— Exercise brief —
Rewrite the items as a JSON list of strings, one string per line and blank lines omitted, from the start of the items up to and including the line containing "click(x=593, y=307)".

— Entries provided —
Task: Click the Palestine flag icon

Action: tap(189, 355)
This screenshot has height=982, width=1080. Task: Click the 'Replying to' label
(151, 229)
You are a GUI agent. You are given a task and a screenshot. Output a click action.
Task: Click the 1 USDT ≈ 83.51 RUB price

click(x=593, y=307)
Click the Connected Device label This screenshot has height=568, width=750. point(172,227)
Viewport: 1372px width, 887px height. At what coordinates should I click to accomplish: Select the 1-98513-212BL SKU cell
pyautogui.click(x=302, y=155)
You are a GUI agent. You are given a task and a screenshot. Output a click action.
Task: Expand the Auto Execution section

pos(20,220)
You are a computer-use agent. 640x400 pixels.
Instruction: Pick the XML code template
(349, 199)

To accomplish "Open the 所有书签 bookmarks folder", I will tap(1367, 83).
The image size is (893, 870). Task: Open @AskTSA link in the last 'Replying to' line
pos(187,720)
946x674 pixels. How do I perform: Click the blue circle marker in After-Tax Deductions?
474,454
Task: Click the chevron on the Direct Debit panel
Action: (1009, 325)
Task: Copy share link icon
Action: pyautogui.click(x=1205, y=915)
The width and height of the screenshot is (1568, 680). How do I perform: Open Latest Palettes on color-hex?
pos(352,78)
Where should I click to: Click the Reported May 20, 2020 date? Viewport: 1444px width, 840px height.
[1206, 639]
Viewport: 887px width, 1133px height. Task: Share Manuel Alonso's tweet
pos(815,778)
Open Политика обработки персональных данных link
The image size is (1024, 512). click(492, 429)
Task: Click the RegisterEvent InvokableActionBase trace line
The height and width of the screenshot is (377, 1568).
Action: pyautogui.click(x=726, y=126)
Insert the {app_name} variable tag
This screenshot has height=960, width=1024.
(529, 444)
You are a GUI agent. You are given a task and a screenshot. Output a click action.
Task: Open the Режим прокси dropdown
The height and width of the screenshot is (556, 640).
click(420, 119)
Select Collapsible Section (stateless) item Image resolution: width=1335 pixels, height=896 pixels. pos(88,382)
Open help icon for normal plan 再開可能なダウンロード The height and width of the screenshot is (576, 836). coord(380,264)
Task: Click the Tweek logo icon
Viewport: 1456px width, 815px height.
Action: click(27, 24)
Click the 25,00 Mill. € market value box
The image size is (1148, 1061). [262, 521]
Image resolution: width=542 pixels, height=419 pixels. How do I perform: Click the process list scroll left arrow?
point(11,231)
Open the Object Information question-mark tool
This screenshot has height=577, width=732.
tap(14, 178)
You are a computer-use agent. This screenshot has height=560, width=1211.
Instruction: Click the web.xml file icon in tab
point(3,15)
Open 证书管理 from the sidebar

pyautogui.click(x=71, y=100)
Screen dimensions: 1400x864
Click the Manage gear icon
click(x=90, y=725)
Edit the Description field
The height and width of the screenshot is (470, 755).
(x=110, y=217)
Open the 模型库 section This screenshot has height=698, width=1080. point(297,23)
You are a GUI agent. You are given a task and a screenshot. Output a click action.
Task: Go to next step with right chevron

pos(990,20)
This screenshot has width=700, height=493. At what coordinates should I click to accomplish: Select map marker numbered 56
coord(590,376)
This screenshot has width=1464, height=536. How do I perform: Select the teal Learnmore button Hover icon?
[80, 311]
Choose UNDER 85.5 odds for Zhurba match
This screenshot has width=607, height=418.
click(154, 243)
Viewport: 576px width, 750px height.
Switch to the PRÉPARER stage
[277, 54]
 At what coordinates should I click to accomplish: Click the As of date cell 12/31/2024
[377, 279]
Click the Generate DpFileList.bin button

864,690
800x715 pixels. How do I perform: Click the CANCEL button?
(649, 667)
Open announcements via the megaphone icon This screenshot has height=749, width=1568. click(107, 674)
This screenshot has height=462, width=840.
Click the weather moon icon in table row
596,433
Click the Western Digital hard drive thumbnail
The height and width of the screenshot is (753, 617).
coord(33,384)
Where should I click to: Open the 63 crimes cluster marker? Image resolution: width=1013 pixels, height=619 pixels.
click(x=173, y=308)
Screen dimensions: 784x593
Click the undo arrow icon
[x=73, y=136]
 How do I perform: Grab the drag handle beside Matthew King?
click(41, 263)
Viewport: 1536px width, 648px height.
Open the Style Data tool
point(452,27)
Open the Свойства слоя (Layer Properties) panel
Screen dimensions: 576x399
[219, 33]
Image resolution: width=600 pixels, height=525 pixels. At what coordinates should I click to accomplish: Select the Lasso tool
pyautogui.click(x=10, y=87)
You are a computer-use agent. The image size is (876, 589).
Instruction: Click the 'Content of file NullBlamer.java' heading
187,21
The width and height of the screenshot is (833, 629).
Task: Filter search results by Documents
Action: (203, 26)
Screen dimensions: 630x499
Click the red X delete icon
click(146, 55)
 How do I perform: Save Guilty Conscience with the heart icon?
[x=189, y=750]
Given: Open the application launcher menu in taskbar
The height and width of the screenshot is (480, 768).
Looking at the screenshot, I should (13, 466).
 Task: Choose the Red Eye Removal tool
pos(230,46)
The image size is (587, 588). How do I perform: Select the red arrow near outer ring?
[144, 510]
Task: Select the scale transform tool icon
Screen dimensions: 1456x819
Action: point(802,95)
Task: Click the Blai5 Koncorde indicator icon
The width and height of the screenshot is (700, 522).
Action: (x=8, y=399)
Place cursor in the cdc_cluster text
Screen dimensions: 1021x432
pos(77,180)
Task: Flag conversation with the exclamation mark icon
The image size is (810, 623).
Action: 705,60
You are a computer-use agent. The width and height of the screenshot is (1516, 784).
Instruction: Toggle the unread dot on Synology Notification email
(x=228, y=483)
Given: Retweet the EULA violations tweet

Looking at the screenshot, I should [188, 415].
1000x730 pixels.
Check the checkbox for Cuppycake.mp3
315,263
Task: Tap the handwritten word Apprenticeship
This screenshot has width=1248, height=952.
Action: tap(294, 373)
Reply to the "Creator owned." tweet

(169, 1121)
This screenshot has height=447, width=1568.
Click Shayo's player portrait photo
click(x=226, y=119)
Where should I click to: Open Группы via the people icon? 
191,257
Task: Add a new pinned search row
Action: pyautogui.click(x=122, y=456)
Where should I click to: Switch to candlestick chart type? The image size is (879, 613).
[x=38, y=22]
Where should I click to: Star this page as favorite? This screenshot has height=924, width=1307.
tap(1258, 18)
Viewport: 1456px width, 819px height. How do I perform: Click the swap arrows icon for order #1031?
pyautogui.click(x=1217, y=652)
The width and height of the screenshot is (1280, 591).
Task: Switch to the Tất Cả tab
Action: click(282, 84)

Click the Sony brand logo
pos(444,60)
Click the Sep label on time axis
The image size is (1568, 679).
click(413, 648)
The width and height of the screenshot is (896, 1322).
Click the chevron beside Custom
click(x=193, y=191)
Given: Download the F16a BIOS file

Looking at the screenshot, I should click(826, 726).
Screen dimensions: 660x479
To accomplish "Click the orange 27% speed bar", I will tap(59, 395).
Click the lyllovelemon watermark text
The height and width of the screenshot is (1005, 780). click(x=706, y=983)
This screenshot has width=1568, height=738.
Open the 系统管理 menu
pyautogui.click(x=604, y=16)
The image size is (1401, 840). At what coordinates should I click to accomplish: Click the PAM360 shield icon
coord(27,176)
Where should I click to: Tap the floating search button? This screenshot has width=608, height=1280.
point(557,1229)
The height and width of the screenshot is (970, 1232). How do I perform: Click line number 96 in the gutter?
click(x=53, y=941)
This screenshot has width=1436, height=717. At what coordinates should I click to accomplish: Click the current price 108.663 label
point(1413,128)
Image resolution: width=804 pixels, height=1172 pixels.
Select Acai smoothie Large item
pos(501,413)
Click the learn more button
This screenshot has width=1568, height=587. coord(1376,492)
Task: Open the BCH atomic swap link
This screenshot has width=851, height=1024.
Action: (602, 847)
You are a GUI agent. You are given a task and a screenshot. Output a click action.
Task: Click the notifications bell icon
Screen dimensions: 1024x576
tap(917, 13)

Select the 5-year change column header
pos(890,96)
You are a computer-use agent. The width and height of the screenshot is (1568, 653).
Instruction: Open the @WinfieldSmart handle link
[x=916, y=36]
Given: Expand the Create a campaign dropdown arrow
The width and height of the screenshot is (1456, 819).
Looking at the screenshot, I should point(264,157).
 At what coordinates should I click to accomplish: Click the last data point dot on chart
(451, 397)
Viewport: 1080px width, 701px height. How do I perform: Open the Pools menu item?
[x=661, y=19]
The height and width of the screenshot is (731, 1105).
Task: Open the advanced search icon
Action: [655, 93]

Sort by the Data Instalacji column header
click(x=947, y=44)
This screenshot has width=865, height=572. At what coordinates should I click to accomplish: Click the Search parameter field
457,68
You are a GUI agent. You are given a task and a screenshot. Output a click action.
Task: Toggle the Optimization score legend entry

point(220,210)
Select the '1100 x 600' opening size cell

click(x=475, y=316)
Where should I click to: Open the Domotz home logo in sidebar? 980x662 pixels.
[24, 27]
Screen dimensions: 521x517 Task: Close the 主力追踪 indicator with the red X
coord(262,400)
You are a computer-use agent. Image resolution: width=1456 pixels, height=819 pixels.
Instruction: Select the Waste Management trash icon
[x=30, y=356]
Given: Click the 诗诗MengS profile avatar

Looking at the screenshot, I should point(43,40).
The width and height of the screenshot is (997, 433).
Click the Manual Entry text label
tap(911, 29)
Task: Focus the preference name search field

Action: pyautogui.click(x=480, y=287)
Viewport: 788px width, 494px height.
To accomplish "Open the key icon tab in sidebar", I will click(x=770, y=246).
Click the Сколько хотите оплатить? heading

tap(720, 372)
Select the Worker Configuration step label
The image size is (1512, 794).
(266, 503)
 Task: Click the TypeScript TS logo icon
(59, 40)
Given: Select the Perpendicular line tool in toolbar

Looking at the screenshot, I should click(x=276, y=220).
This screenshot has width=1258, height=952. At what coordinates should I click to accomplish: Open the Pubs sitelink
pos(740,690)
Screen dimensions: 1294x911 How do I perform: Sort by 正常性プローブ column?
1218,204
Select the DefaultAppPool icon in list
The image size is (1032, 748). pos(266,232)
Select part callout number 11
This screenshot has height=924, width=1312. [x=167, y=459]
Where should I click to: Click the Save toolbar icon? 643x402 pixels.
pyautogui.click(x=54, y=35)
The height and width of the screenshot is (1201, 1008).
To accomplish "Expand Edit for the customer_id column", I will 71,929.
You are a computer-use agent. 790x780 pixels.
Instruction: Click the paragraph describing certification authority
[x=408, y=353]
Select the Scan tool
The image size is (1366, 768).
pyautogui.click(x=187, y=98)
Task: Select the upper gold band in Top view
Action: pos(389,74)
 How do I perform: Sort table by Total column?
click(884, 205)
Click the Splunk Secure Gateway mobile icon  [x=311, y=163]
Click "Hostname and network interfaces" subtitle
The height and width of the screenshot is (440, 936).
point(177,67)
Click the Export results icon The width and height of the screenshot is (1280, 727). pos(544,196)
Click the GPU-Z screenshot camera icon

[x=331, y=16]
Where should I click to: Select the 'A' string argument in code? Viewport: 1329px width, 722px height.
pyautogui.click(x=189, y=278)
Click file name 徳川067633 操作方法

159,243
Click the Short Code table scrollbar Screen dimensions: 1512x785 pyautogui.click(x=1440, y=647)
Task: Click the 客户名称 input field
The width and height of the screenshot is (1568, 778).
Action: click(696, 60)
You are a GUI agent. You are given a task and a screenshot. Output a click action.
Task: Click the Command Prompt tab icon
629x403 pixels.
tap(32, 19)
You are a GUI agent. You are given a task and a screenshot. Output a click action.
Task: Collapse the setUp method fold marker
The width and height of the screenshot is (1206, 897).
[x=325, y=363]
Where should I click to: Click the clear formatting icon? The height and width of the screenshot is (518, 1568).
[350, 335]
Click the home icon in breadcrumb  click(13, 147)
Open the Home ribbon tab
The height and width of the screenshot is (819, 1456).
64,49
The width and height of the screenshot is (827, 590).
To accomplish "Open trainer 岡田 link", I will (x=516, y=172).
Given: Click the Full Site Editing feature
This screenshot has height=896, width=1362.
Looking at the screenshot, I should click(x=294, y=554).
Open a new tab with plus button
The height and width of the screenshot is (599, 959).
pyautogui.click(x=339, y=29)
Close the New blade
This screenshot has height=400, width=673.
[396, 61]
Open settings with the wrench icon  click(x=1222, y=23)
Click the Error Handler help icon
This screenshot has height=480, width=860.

— Solution —
[
  "Task: Click the Palestine flag icon",
  "Action: tap(189, 355)",
  "This screenshot has height=982, width=1080. Task: Click the 'Replying to' label",
  "(151, 229)",
  "You are a GUI agent. You are given a task and a screenshot. Output a click action.",
  "Task: Click the 1 USDT ≈ 83.51 RUB price",
  "click(x=593, y=307)"
]